My sister is practically a body builder. I live chicken wing
to chicken wing fix. While she holds down a high power job, two awesome kids
enrolled in everything from gymnastics to hockey, a hubby AND works out at the gym like mad, I
can barely figure out where each week disappears.
While I opted for a completely off-the-wall life, taking off
to volunteer in Africa years ago, getting an expat job there along the way, and
retiring at 42 to live on a sailboat, my sis is sticking it out in the ‘real’
world. A world I know almost nothing of.
She likes designer bags and high heels but she’s no airhead. She might look like Pamela Anderson on a night out on the town, but at
heart, she is as down to earth as they come.
And smart. Very smart.
She’s got more than her fair share of charm and gusto too -
she could sell meat to a butcher. In fact, she does sell meat. Like a boss.
She has always looked up to me – the big sis, the role
model. But what for I’ll never know. I’m not the highly ambitious type. I enjoy
bargain hunting in Walmart and I did live for 5 years in Africa quite happily
on $200 a month. AND I was a mother of a 4 year old at the time. Some say I’m
crazy. Maybe they’re right. Irresponsible, wayward, a drifter. But not my
little sis.
She doesn’t see my lack of self control around fresh cut
French fries or 3-for-$10 t-shirts. She thinks I’m great.
While she’s pumping big iron in a gym at 6am after prepping
kiddies lunches, I’m sound asleep, only hours later rubbing the sleep from my
eyes and wondering which bar has the best happy hour deal today.
She juggles a mortgage and temper tantrums. I helm a
catamaran around Bahamian beaches and bays. And she thinks ‘I’ do something to
admire.
Letter to my little sister:
You are a wonderful woman. You are far too hard on yourself
and somehow somewhere along the line you came to believe you need to be
superwoman. You are doing a great job.
But I love you behind all the muscles and the beauty and the
promotions and the amazing kids you are raising. I love you for you. The pudgy
blond baby I used to push around our 70’s shag carpet in a car seat/speed
machine. Back then I told Mom that you were MY baby, so she should get pregnant
again and have another one for herself.
You were determined even back then – to a fault. Holding
your breath in the supermarket until you turned blue – if you didn’t get what
you wanted. Your skills at moving your life in the direction you want have
improved immensely over time. But I still see those eyes squeezed shut. That
spirit has not changed. You are ambitious.

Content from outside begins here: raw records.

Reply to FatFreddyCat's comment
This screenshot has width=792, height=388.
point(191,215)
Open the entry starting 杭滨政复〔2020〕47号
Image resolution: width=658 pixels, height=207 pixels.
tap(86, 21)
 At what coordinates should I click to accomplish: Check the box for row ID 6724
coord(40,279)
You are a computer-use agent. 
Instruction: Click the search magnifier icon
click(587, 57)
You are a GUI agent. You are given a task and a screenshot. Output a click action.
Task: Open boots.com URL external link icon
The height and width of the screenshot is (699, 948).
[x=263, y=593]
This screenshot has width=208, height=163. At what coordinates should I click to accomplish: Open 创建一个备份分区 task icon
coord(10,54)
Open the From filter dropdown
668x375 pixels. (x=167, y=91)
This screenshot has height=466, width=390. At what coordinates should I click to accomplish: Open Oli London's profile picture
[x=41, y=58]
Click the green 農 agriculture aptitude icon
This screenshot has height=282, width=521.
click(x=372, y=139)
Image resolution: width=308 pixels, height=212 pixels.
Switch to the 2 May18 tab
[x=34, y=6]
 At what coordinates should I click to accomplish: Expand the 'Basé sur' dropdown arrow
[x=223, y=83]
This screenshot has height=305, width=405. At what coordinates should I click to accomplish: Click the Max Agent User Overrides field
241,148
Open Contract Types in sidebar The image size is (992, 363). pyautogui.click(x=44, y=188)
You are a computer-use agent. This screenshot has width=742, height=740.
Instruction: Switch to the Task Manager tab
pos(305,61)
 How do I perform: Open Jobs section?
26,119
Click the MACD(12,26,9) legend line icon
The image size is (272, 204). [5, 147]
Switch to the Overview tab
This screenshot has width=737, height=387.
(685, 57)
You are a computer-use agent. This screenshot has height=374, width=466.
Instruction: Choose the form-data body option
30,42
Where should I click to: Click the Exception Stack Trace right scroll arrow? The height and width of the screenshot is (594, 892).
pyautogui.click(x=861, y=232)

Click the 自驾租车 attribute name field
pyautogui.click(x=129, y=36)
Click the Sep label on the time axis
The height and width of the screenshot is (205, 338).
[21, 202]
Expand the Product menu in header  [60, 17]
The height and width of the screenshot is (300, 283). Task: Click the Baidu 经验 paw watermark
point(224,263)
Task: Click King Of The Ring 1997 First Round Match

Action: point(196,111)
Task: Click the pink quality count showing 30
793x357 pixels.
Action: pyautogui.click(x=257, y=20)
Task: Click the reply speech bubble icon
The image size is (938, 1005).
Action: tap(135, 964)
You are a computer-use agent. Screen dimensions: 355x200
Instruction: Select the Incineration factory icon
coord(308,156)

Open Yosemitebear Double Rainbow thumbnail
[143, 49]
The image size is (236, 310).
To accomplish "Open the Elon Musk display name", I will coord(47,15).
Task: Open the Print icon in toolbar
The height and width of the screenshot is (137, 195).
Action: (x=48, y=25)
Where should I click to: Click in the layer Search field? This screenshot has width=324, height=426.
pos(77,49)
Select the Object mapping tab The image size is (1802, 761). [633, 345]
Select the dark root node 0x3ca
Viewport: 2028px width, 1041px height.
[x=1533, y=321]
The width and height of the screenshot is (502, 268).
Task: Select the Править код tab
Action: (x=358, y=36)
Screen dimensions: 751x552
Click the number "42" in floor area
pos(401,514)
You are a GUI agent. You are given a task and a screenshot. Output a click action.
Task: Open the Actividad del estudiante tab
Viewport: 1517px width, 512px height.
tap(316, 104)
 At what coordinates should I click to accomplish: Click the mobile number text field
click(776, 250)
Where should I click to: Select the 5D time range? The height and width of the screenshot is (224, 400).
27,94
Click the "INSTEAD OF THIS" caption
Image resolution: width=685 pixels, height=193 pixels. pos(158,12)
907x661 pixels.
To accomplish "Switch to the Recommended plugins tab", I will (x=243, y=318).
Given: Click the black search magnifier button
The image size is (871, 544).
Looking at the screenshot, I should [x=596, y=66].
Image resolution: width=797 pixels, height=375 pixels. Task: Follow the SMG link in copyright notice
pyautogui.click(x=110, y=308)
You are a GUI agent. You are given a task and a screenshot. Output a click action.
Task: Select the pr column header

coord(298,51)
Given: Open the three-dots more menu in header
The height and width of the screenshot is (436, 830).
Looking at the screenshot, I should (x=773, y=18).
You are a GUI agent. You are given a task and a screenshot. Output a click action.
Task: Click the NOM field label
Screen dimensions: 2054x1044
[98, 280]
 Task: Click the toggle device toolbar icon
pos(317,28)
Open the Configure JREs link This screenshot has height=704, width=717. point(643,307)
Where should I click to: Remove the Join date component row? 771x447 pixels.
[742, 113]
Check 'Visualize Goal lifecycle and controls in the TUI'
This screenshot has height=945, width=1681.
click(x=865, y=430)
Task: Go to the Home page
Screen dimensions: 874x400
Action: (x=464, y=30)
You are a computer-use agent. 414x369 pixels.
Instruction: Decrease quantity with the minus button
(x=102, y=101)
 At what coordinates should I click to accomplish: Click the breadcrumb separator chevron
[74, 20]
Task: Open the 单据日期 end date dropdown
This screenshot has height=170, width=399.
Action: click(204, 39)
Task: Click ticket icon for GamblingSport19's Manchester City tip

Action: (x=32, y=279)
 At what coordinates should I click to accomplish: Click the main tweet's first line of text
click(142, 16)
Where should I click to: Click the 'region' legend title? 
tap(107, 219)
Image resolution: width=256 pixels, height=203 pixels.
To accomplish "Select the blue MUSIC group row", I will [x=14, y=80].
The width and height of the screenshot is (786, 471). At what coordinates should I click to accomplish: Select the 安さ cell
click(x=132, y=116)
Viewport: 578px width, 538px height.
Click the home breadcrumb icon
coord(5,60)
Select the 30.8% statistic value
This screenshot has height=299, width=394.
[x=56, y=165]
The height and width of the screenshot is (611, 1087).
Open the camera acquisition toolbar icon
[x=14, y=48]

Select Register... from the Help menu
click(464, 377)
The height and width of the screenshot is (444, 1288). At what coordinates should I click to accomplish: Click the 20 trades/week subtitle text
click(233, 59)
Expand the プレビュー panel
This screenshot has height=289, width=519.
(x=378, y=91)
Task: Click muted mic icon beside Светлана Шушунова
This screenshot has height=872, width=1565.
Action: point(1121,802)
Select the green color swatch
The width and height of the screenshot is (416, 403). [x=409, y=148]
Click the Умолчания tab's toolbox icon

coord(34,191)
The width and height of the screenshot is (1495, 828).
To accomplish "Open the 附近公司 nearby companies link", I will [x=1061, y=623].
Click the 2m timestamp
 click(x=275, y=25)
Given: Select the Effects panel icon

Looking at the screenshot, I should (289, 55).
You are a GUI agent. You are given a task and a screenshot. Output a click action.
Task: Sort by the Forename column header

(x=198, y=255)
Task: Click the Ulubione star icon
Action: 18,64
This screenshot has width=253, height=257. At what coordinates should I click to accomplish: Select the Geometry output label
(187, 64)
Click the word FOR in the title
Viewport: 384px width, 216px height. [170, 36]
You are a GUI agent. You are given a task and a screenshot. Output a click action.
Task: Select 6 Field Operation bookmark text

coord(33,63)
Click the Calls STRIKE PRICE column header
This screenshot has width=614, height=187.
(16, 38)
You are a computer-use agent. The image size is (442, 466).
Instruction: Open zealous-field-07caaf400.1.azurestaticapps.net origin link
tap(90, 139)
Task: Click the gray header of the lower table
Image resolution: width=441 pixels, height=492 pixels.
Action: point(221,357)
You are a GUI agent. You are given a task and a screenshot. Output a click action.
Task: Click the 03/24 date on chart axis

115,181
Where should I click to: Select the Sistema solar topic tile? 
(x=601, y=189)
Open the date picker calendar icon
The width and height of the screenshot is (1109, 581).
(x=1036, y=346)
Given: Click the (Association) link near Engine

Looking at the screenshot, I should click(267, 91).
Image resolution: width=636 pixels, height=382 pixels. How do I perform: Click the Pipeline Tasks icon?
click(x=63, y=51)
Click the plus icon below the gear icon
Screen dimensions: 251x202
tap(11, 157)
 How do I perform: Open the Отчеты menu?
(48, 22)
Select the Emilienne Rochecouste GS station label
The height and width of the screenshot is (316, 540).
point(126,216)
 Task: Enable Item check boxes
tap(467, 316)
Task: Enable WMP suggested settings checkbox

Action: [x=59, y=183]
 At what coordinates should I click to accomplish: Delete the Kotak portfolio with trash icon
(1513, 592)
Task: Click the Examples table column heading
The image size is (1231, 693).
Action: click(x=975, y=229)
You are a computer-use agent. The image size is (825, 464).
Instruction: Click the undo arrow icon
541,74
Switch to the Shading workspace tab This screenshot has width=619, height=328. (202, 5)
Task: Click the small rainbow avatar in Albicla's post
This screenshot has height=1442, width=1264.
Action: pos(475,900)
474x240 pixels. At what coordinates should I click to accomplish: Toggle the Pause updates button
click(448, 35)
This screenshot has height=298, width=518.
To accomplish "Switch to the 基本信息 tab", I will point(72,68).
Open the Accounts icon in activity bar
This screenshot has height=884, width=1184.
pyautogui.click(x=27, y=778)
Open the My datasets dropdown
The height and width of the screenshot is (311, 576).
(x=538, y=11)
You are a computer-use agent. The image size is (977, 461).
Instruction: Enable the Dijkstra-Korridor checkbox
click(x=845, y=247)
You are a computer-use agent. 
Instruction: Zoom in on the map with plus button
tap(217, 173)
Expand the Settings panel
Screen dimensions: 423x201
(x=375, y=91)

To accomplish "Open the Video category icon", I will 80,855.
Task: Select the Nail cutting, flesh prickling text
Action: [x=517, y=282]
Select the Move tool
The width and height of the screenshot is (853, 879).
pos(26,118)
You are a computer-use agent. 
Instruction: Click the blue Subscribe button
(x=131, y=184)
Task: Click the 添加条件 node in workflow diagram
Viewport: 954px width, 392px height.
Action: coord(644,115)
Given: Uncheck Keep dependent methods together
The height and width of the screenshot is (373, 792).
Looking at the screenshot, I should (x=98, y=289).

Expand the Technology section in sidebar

You are worth looking up to.
I not only love you with all my heart, I respect you. I have
no idea where those genes came from - the dedication to a goal, the motivation to succeed, the positivity you bring to it all - they missed me completely.
I am me, so very different. And you are you.
I wish for you everything you want in this life. I wish this
with every fibre of my being. But what I wish even more than that is for you to
look within and see how amazing you are. And believe that.
You have enriched my life and made it whole. I was an only child. A lonely child. You made it both a challenge and you brought the rewards. To this day I've never laughed so hard, until I am bursting, red faced, spewing, snorting REAL LAUGHTER as I do when I'm with you.
Thanks for being my little sis, and mostly thanks for being you.